The Best Movies Based on Books of All Time (part 2)

The Best Movies Based on Books of All Time (part 2)

The Color Purple (1985)

Based on: The searing and seminal 1983 novel of Alice Walker.

Back cover blurb: Celie (by Whoopi Goldberg) writes letters that detail her painful life in Georgia, her husband’s sometimes-mistress, Shug (by Margaret Avery), her relationships with her husband’s son’s wife, Sofia (by Oprah Winfrey), and her separation from her sister, Nettie (by Akosua Busia). The Color Purple was the first film of Whoopi Goldberg and she received her first Oscar nomination for it.

Key difference: The novel delves deeper into the inner lives of the women in Celie’s life and draw a more complex picture of the relationships that they share.

Atonement (2007)

Based on: The 2001 metafictional novel of the same name by Ian McEwan.

Back cover blurb: Imaginative and precocious Briony (by Saoirse Ronan) stumbles upon her sister and her boyfriend (by Keira Knightley and James McAvoy) in an intimate moment. Briony misinterprets what’s happening and thus, that sets in motion a tragic chain of events affecting all of them for years.

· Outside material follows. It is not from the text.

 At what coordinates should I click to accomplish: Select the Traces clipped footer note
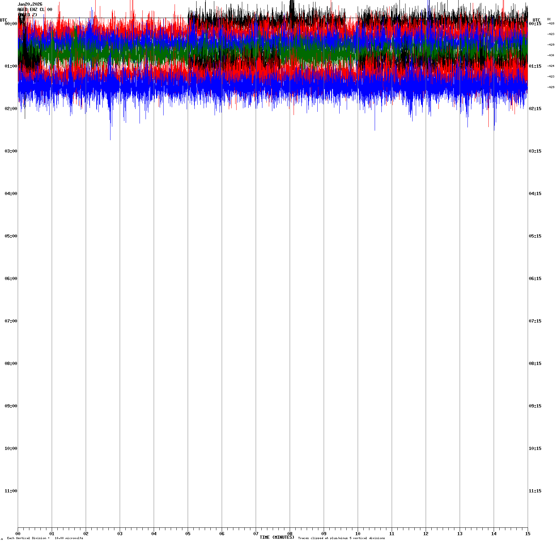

Key difference: McEwan’s book is deliciously interior and cerebral, giving the characters’ questions, conflicts, and changes their vigorous life. Joe Wright’s movie has to externalize these inner workings and also use a spare, lush cinematic language in order to do so.

The book Atonement by Ian McEwan is based on another book, What Maisie Knew of Henry James.

The Wizard of Oz (1939)

Based on: The 1900 book The Wonderful Wizard of Oz by L. Frank Baum.

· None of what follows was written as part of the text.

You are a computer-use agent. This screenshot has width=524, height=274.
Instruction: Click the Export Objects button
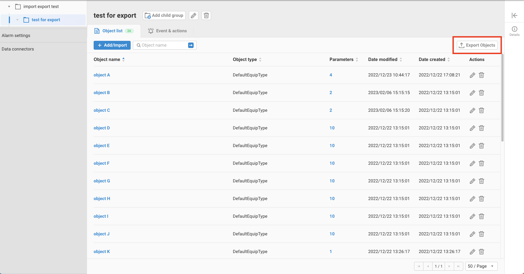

Back cover blurb: Kansas farmgirl Dorothy (by Judy Garland) is droven by tornado to a magical land where she murders someone immediately and steals her shoes. Later she forms a gang and sets off to storm a city with a several demands for the local wizard.

Key difference: The iconic ruby red slippers of Dorothy were silver in the book. In the movie, the horses in Emerald City were colored with Jell-O crystals.